Someone will eventually publish a Rust implementation of DEFLATE with a stable API that I can swap in. Both Google and Cloudflare are big pro-Rust shops and have their own zlib forks, maybe they'll do it. I'll check on that in a year or two.
I'm not so sure about "promising a stable API" -- the promise is only to not change the API without moving to 2.0. There is no promise that 2.0 isn't coming tomorrow
And in before, “you are using it wrong.” I have tried all the different models, different harnesses, different prompts. It’s not this. The people who say this would probably say the same thing about slot machines, you see, you have to bet 5 lines after you get a cherry no wonder you aren’t winning!
People do say this about slot machines. I don't gamble and won't spend time gambling in a casino, and partly that's because I know I'm susceptible to someone reward-hacking my brain.
But I've had people who are enthusiasts say both:
So yes, the above doesn't mean that all LLM peddlers are slot machine peddlers, but it does mean that even in the most basic stripped-down scenarios of literal slot machines, you'll see people making these kinds of arguments.

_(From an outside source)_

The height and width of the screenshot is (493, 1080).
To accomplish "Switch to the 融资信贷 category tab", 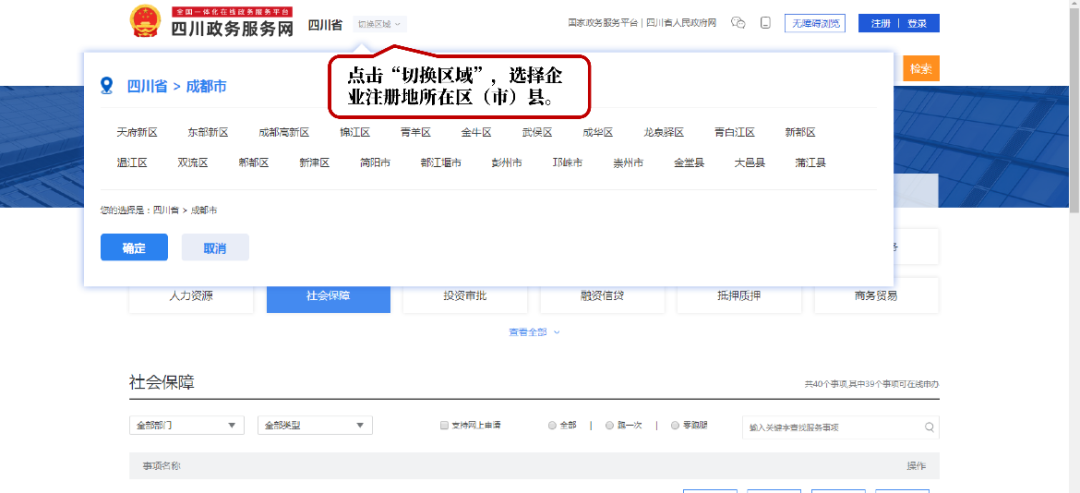I will tap(602, 296).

That said I can't speak highly of this blog. I mean, look at what they wrote previously. I guess maybe it's an indicator that some of the very pro-AI folks are becoming more jaded, but also I am suspicious of anyone whose blog is full of references to "plebs" and "high performers" vs "low performers".
Did you read the article you linked? Hardly seems pro-AI.
Ah you're right. Lazy reading on my part. I hit the "pleb" thing and took it sincerely and bounced off immediately. I retract my previous comment.